Das habe auch die Wahl zum hauptamtlichen Bürgermeister der Stadt Leinefelde-Worbis gezeigt. „Vom Kreisverband wurde ein Verbot gegen den Wunsch der Fraktion zur Kandidatur für das Bürgermeisteramt ausgesprochen. Dieses undemokratische Verhalten war nur der I-Punkt oben drauf, der zu diesem Schritt geführt hat“, erklärt Voigt.

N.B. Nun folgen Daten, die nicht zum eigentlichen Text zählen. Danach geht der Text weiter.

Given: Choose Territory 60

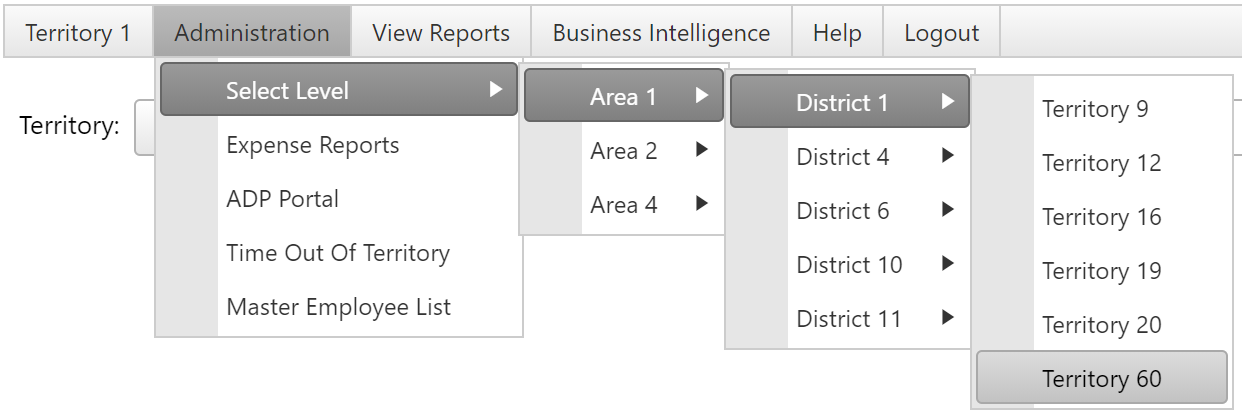Looking at the screenshot, I should pyautogui.click(x=1101, y=379).
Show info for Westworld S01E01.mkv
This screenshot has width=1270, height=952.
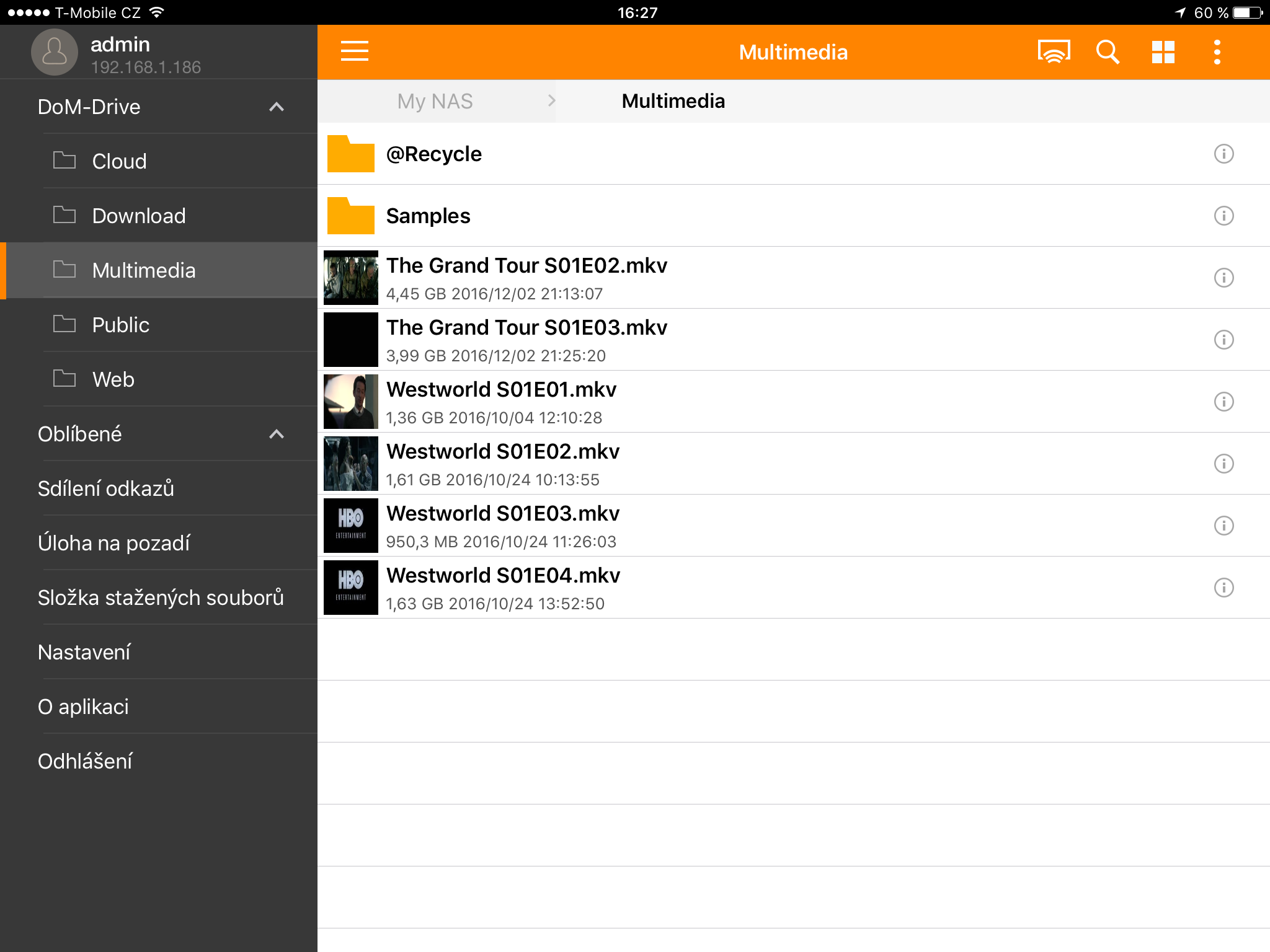pos(1223,402)
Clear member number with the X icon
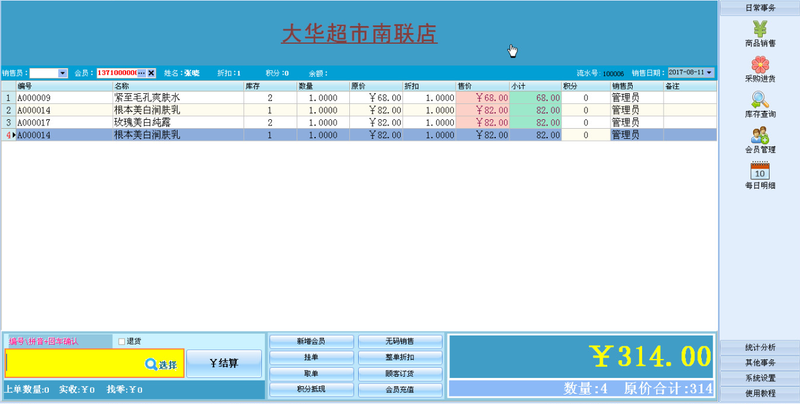This screenshot has width=800, height=404. [x=152, y=73]
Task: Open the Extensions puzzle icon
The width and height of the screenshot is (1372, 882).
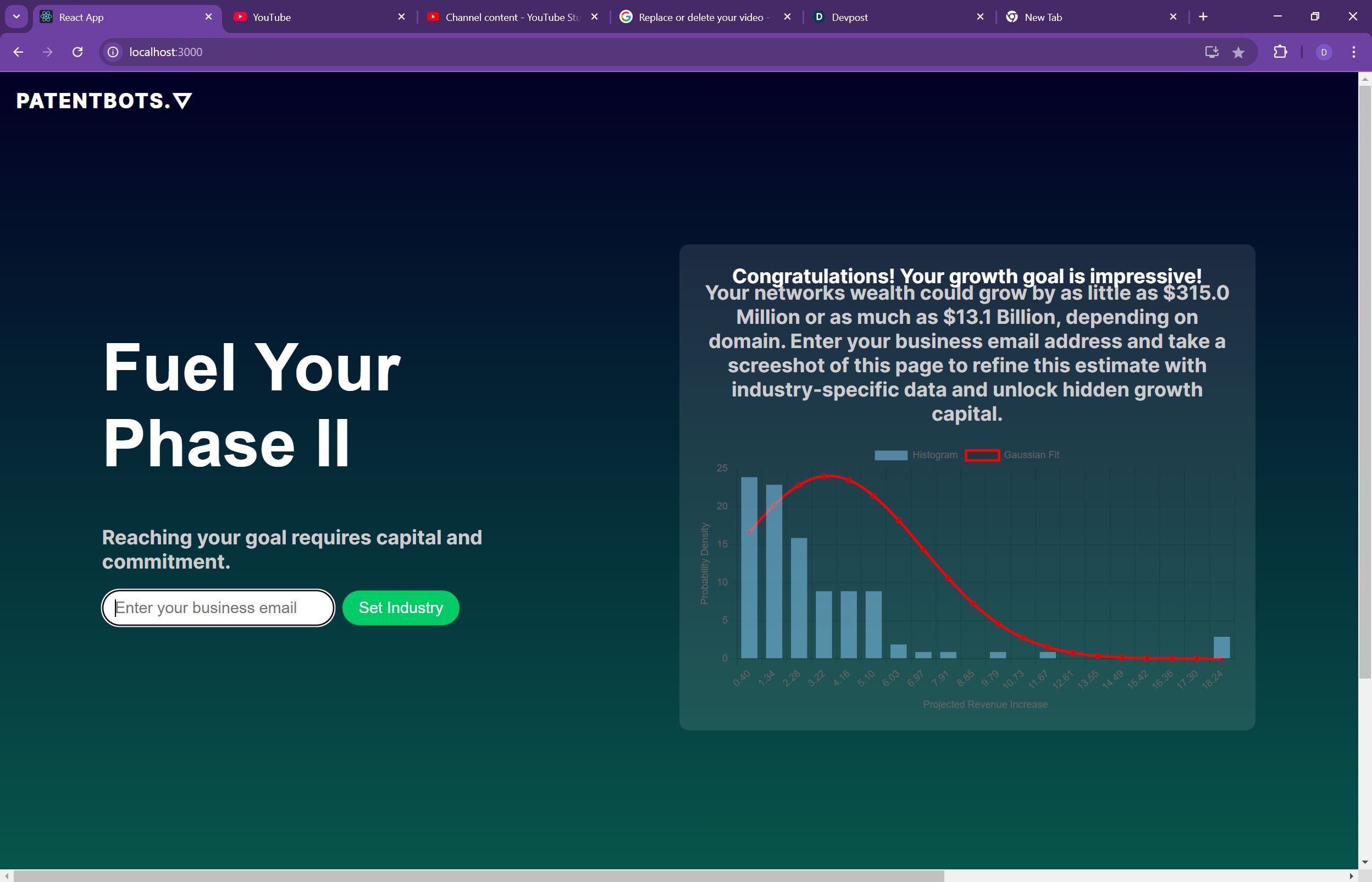Action: click(1280, 52)
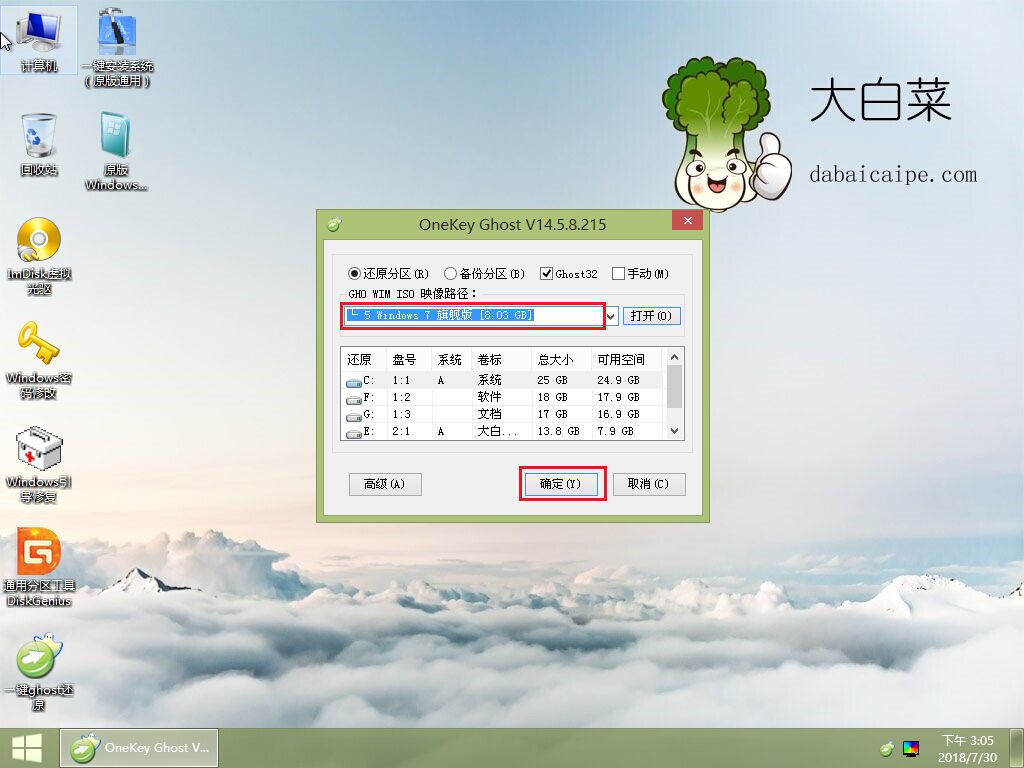
Task: Select the 还原分区(R) radio button
Action: 355,274
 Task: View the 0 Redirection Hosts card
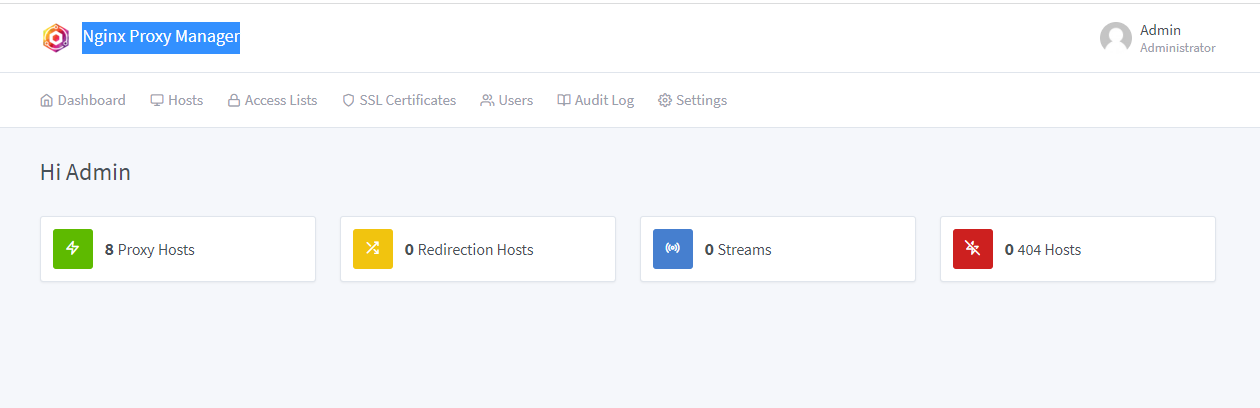[x=475, y=250]
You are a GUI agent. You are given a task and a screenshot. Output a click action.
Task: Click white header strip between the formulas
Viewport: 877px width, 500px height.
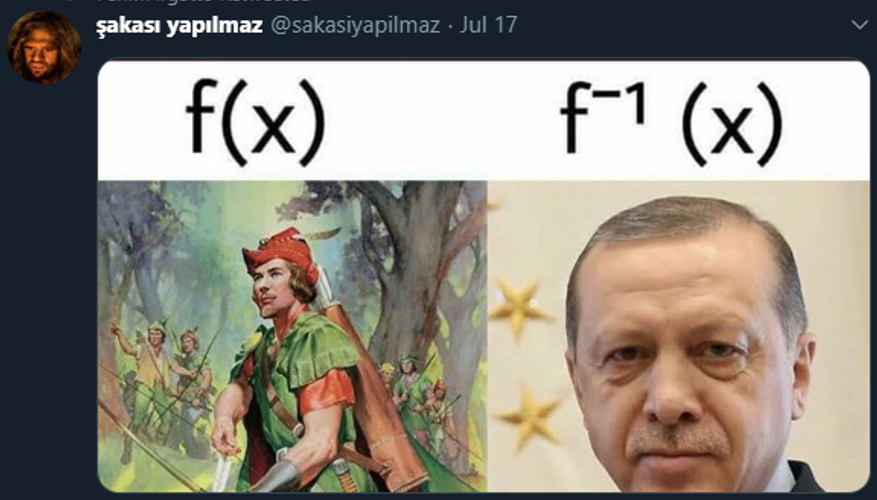[442, 120]
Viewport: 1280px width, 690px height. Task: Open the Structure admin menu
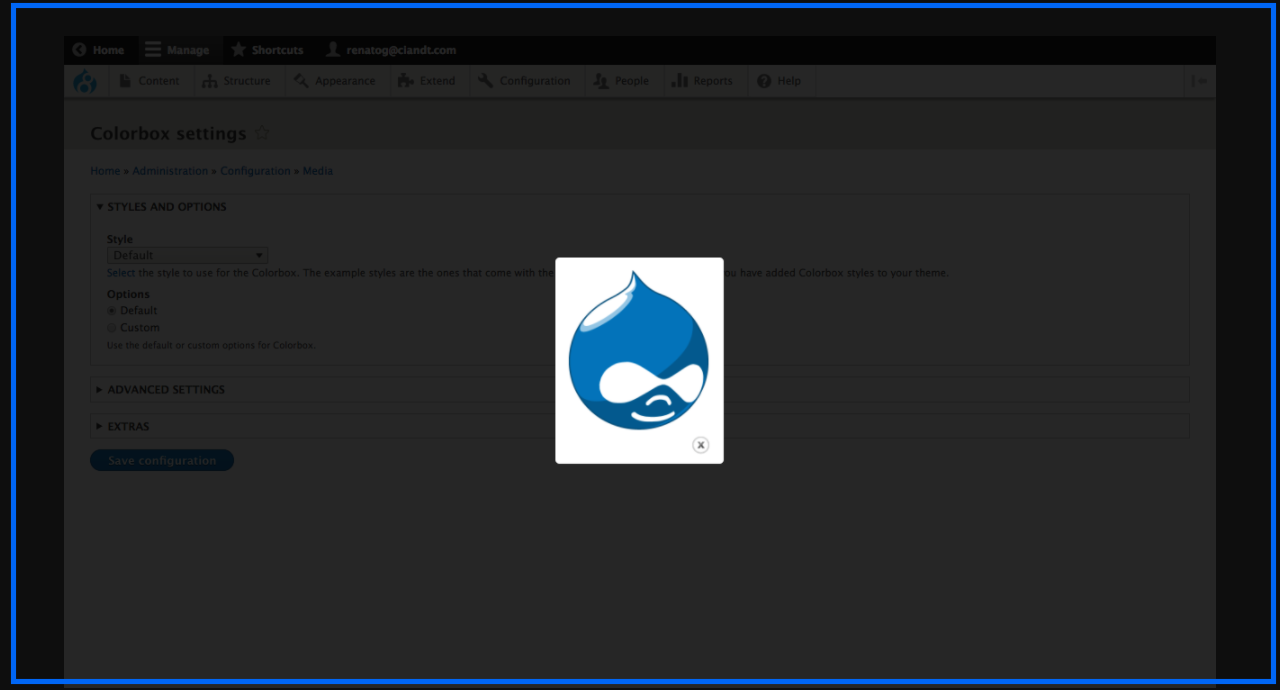pos(237,81)
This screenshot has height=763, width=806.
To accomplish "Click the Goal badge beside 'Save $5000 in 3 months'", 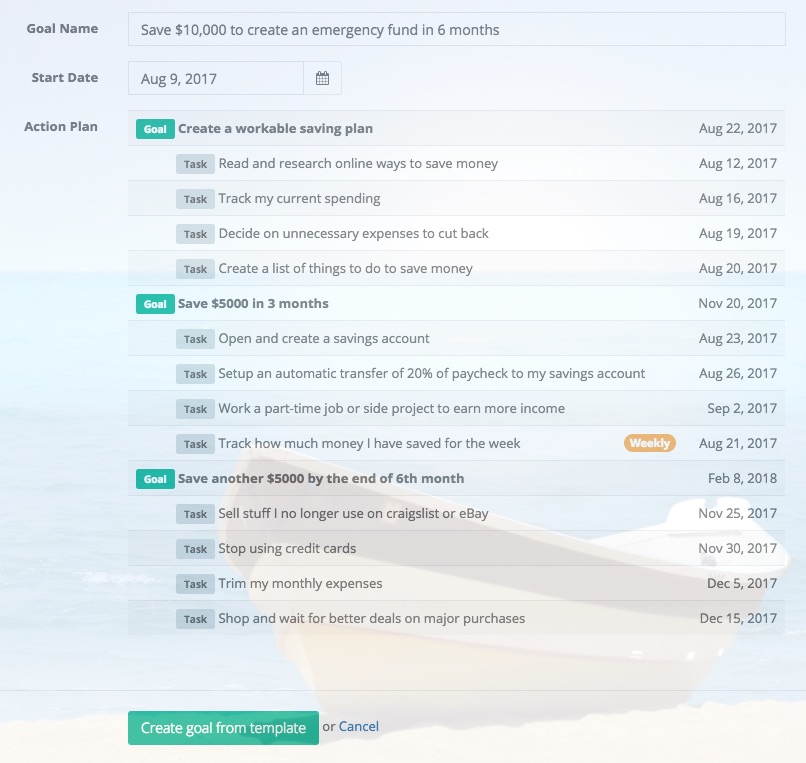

Seit anderthalb Jahren habe es immer wieder Zerwürfnisse gegeben. „Wir haben auch nie Unterstützung von der Partei erfahren und haben uns ganz allein als kommunalpolitische Neulinge in alles eingearbeitet. Aber dann, wenn wir soweit sind und eine Entscheidung treffen wollten, da kommt man dann von oben und stellt einen Kreisvorstandsbeschluss auf“, erklärt Anja Voigt.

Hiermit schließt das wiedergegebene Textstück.